Determine where the kernel initializes its stack, and exactly where in memory its stack is located. How does the kernel reserve space for its stack? And at which “end” of this reserved area is the stack pointer initialized to point to?

/kern/entry.S:75

# Set the stack pointer
movl	$(bootstacktop),%esp

Exercise12

To become familiar with the C calling conventions on the x86, find the address of the test_backtrace function in obj/kern/kernel.asm, set a breakpoint there, and examine what happens each time it gets called after the kernel starts. How many 32-bit words does each recursive nesting level of test_backtrace push on the stack, and what are those words?

发现每次调用esp缩小0x20，即8 words

Exercise13

Implement the backtrace function as specified above.

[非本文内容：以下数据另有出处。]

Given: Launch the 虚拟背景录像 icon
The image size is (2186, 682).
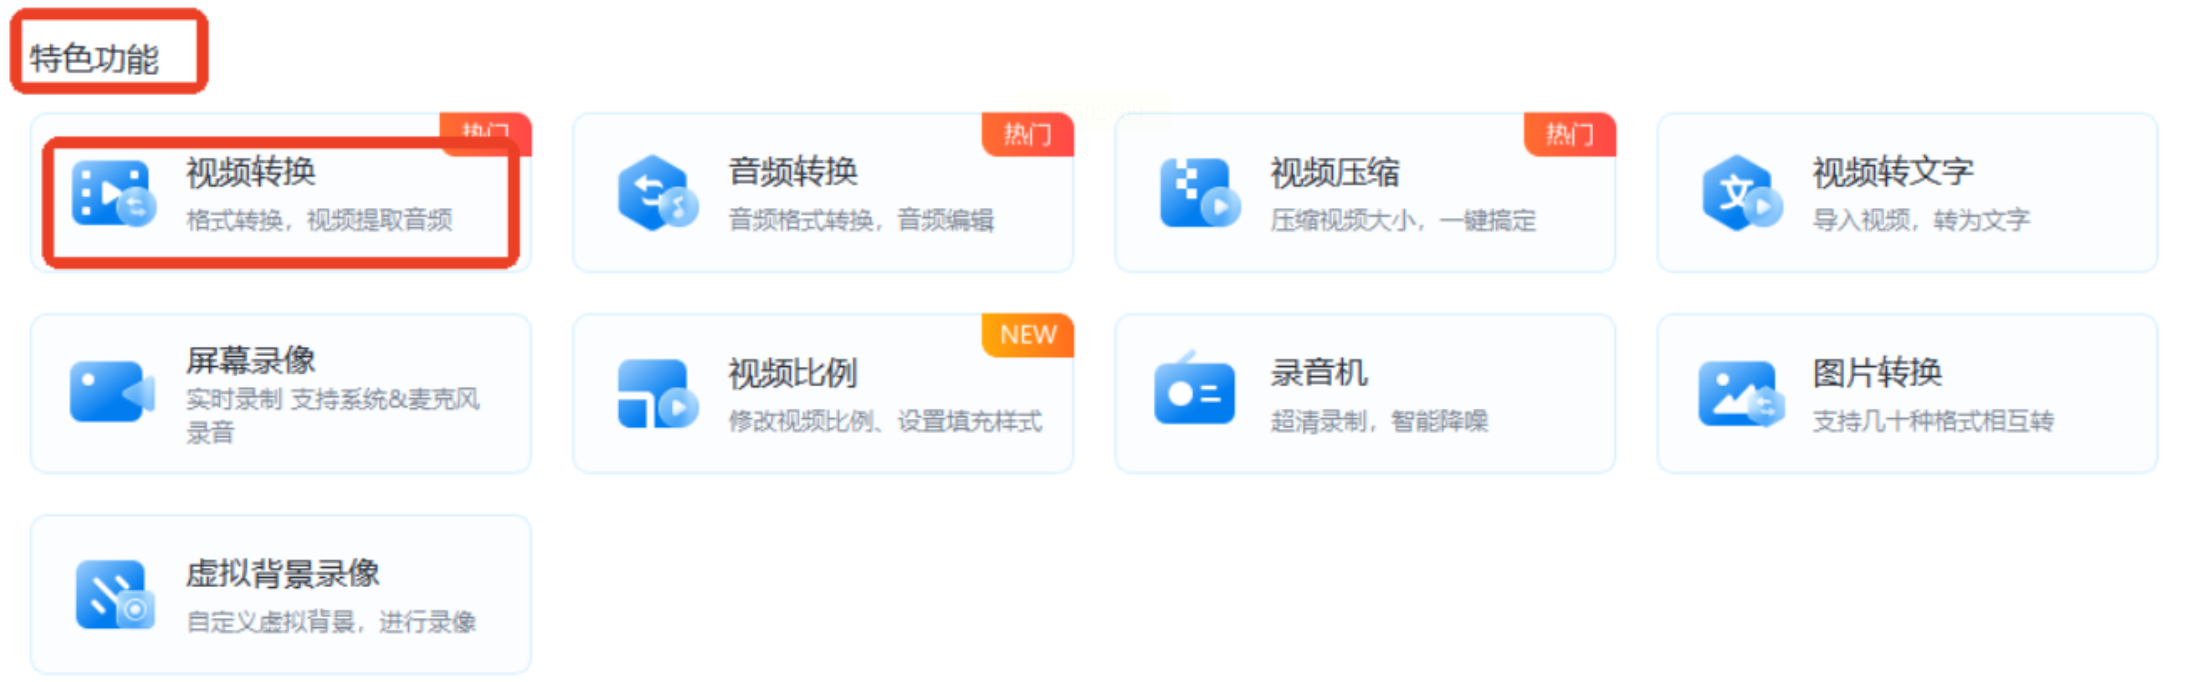Looking at the screenshot, I should [x=115, y=594].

既然已经提供了read_ebp函数，那么顺着ebp一路摸上去就能得到return address和各个参数：

ebp = (unsigned int *)read_ebp();
for (;ebp != NULL;) {
	cprintf("eip %8x  ebp %8x  args %08x %08x %08x %08x %08x\n", 
			ebp[1], ebp, ebp[2], ebp[3], ebp[4], ebp[5], ebp[6]);
	ebp = (unsigned int *)(*ebp);
}

这些在ics的buffer overflow中见的多了。另一个问题是什么时候停止循环。在entry.S中发现:(entry.S:73)

movl	$0x0,%ebp			# nuke frame pointer

也就是说，初始化时ebp为0，当发现ebp为0(NULL)时即可停止循环。

Exercise14

Modify your stack backtrace function to display, for each eip, the function name, source file name, and line number corresponding to that eip.

仿照上下文，添加：

stab_binsearch(stabs, &lline, &rline, N_SLINE, addr);
if (lline <= rline) {
	info->eip_line = rline;
}
else {
	return -1;
}

where do __STAB_* come from？

stab是gcc生成的调试信息，具体格式可以参考：GCC 生成的符号表调试信息剖析

Exercise15

In this exercise, you need to implement a rather easy “time” command. The output of the “time” is the running time (in clocks cycles) of the command. The usage of this command is like this: “time [command]”.

这个在大一暑假作业简易数据库的性能测试中就实现过一个类似，思路是：

1. 记录开始时时间
2. 运行
3. 记录结束时时间

实现如下：

int
mon_time(int argc, char **argv, struct Trapframe *tf)
{
	if (argc != 2)
		return -1;

	uint64_t before, after;
	int i;
	struct Command command;
	/* search */
	for (i = 0; i < NCOMMANDS; i++) {
		if (strcmp(commands[i].name, argv[1]) == 0) {
			break;
		}
	}

	if (i == NCOMMANDS)
		return -1;

	/* run */
	before = read_tsc();
	(commands[i].func)(argc-1, argv+1, tf);
	after = read_tsc();
	cprintf("%s cycles: %d\n", commands[i].name, after - before);
	return 0;
}

总结

这个lab需要写代码的部分只是真正的冰山一角，甚至大多能在上下文中找到提示。而对这些问题的思考才是这个lab最大的意义。